Slogging my way through airports on the way to Europe recently, I kept telling myself that the airlines can’t possibly keep up this vice grip.

In recent years, bags have gotten smaller and smaller, and the rules and fees have gotten bigger and bigger. Case in point was a recent flight on United where my carry-on bag had to be a sliver of its former self. Fortunately, I had the Eagle Creek Cargo Hauler XT 21.50inch Wheeled Duffel which fit so perfectly in the overhead bin that I gasped a little.

Here’s the full story of my excursion.

Before I ever left, I checked the sizes allowed by United. They have small, summer, and smallest. I was pretty shocked at how the bag requirements have changed since I went to Europe just two years ago. You have to pack like an elf. I looked around and checked my email archive until I finally found the Eagle Creek Cargo Hauler, which comes in at 21.5-inches x 13.75-inches x 7.75-inches in size.

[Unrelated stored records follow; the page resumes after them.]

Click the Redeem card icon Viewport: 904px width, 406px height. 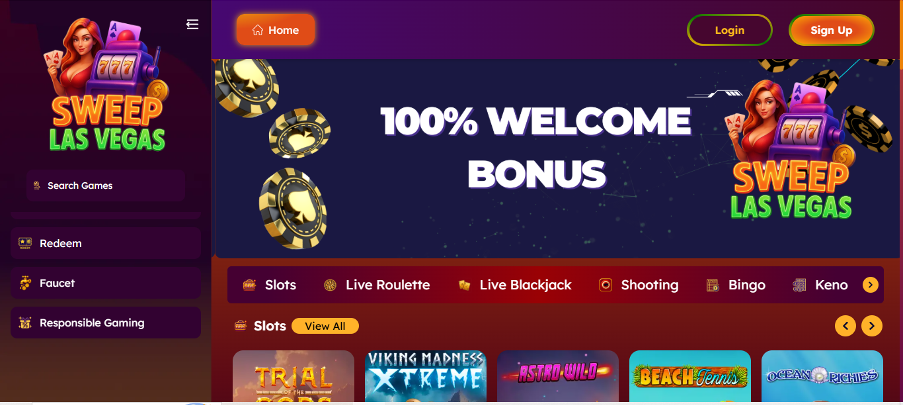(25, 243)
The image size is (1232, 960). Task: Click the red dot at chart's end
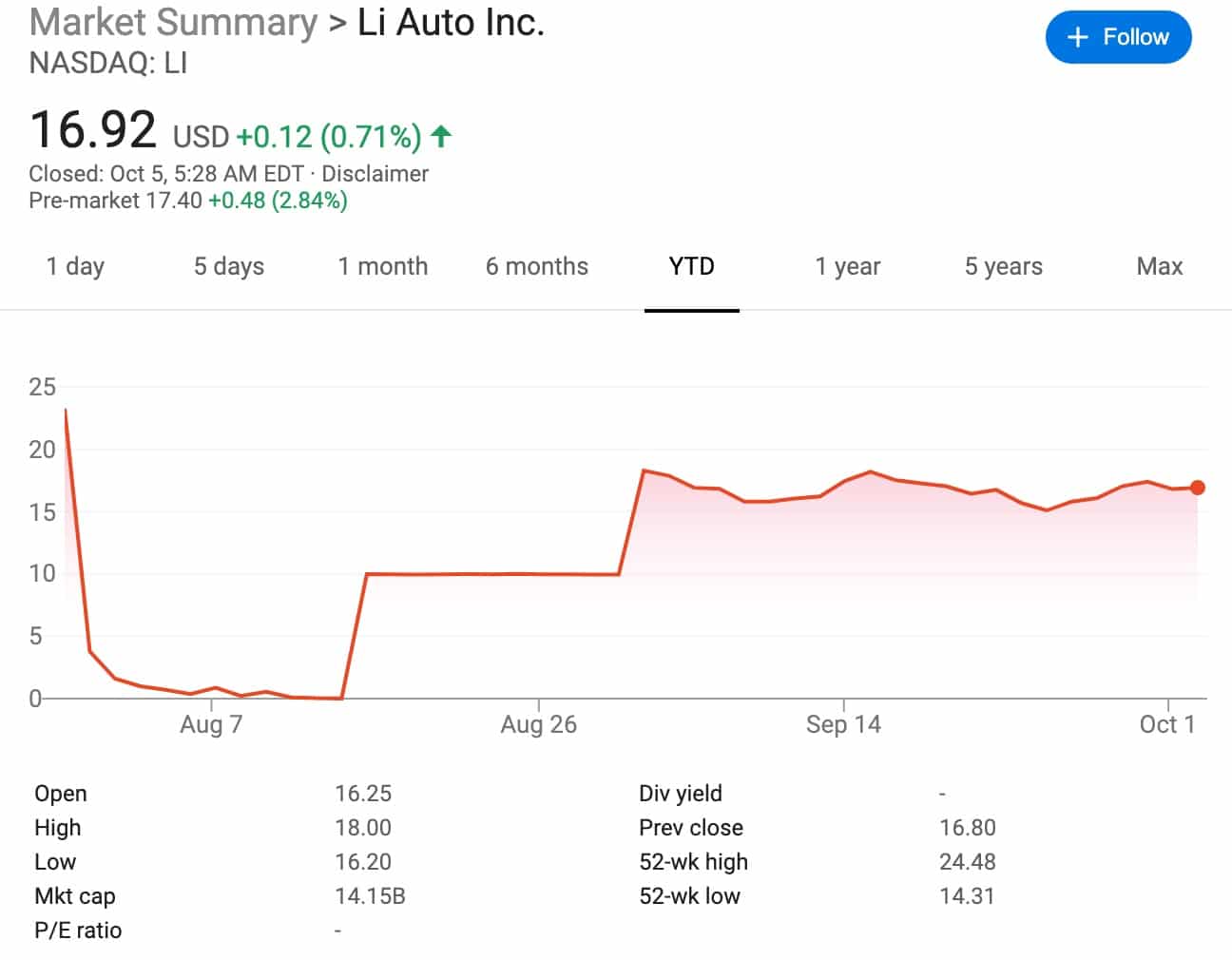point(1199,488)
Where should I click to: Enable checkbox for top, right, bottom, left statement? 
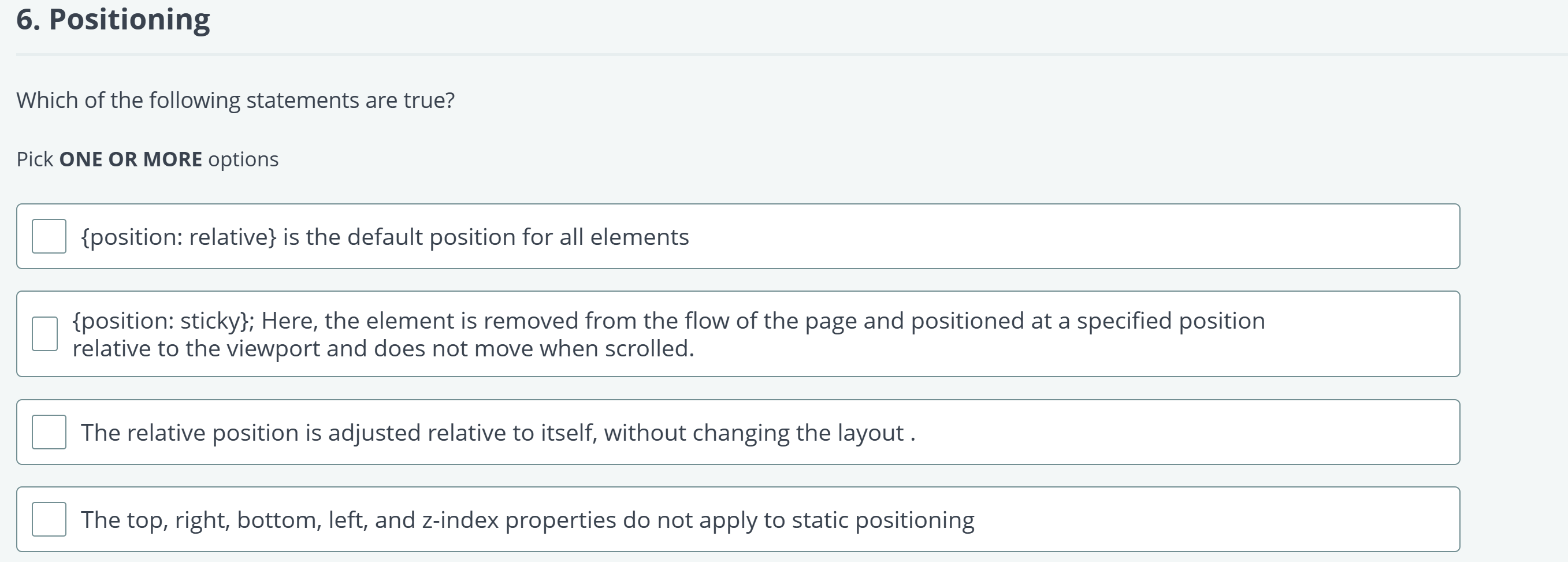point(49,519)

Eyeballing this bad boy and you will realize it is not nearly as deep as the size the carry-on curmudgeons at the airlines have forced us to use in the past. It’s sad, because the airline fees and tickets have not adjusted much for the fact that we can’t bring more than two pairs of pants, a few shirts, and a limited selection of socks.

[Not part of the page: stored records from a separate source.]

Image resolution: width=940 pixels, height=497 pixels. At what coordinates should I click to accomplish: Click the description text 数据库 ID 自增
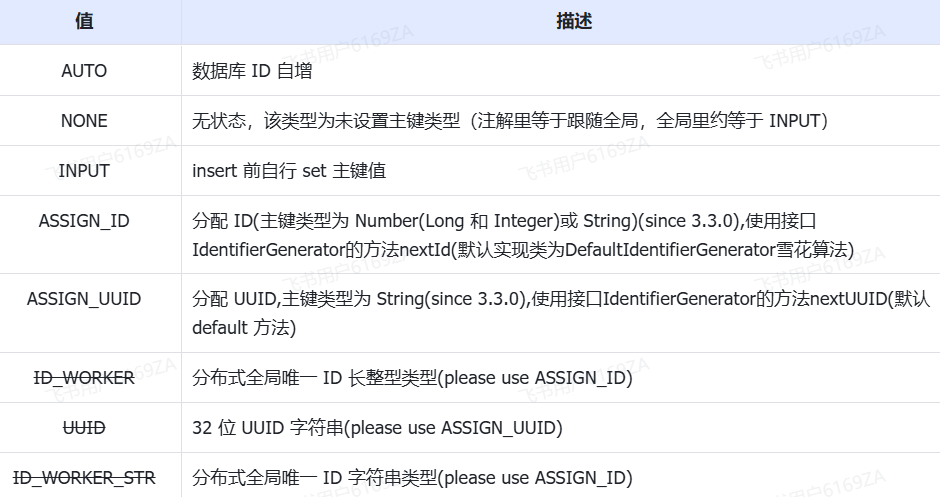tap(254, 71)
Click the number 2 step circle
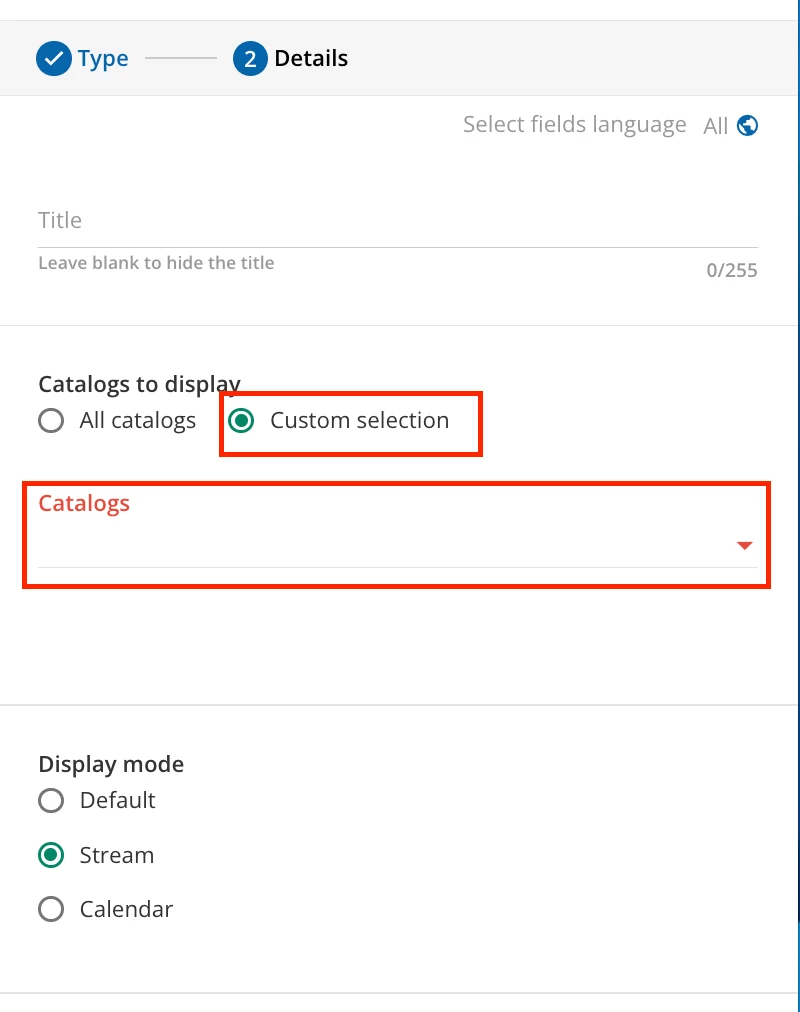 (x=250, y=59)
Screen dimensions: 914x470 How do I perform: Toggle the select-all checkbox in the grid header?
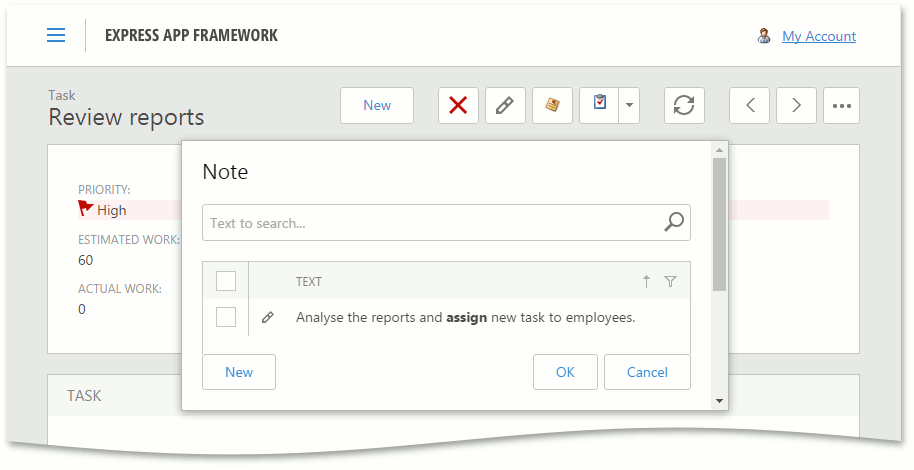pos(226,281)
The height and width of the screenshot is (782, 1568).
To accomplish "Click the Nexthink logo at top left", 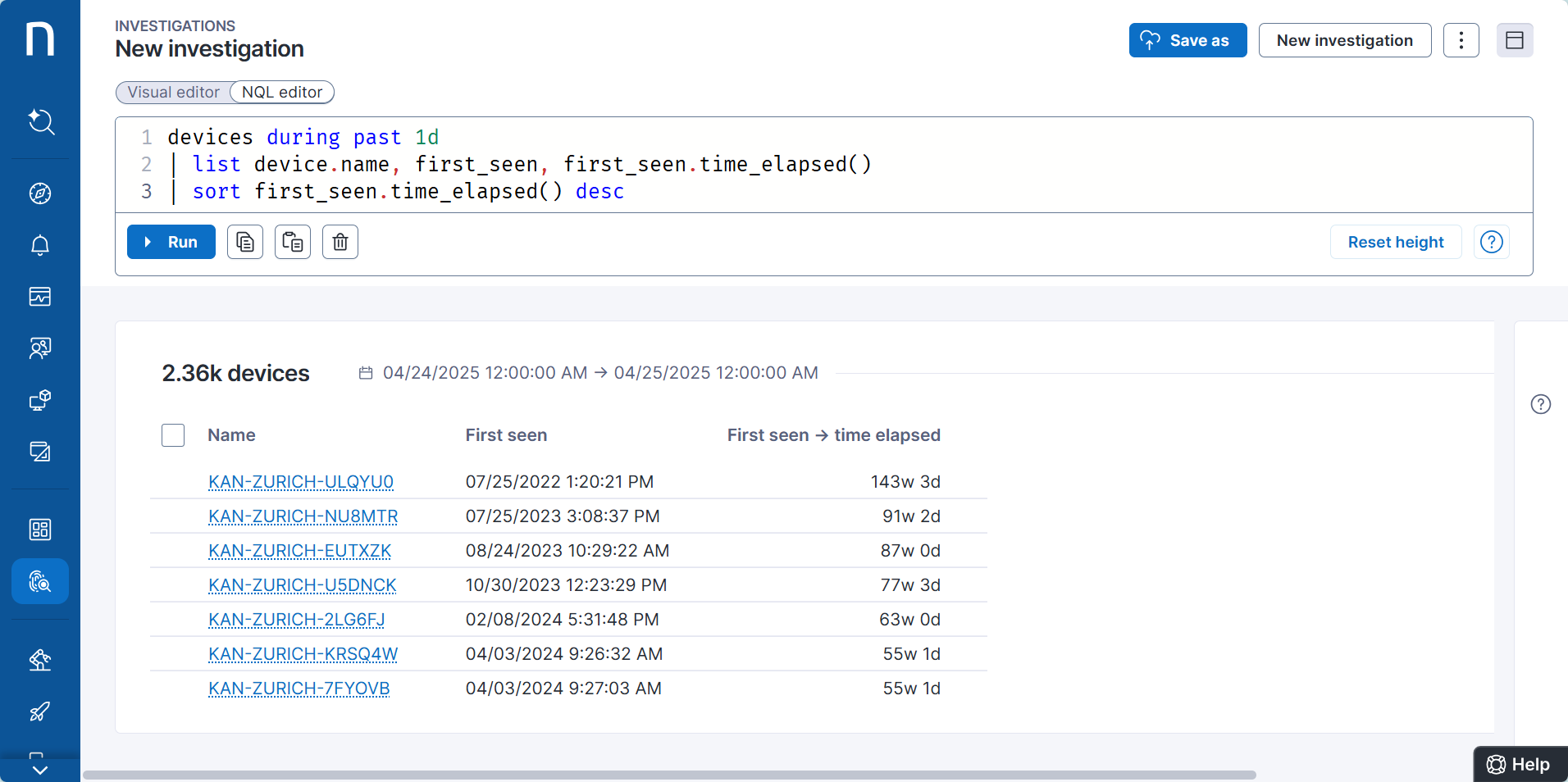I will pos(40,39).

On my trip, both going to Europe and coming back, I had to go through the awkward song-and-dance show where you insert the bag into a slot and see if you pass the litmus test. The bag slid perfectly into the slot with a slick ZZZZwip. I think the attendant was so in awe at this marvel of luggage engineering that she just nodded and waved the next glutton for punishment to come forward without even acknowledging my success.

The Eagle Creek Cargo Hauler has several nice perks, but my favorite is that there is a zippered pouch right at the top where you can stash your passport, keys, and any other quick-access items. The telescoping grip was rigid enough for good support while dragging my condensed clothing assortment with me in the airport, but not heavy enough to make the whole affair like towing a rock. I also really liked the material — thick enough to avoid any future tearing and my favorite color — blue.

This is only half the battle, though.

You also need a personal item that fits under the seat, so the curiously thorough flight attendants will raise an eyebrow at you for that as well. The size you need is 17-inch x 10-inch x 9-inch and the Mystery Ranch District 24 does the trick. 

Once again, this laptop bag has great protection, a place to stash keys and other personal items, and yet is not so gargantuan that the officials at the gate will officially ask you to prove it fits. In my travels, as long as personal items don’t look like a suitcase and could roughly fit under the seat, you probably won’t have to prove anything.

Overall, both bags worked wonders and got me to my destination without too much consternation. They were light enough with my gear to carry all over the EU; zippers stayed zippered, and I had no issues storing them on the flight. They made for a dynamic dup.

We’ll see what happens when airlines down-size us again, hopefully not by the time I travel to Europe again.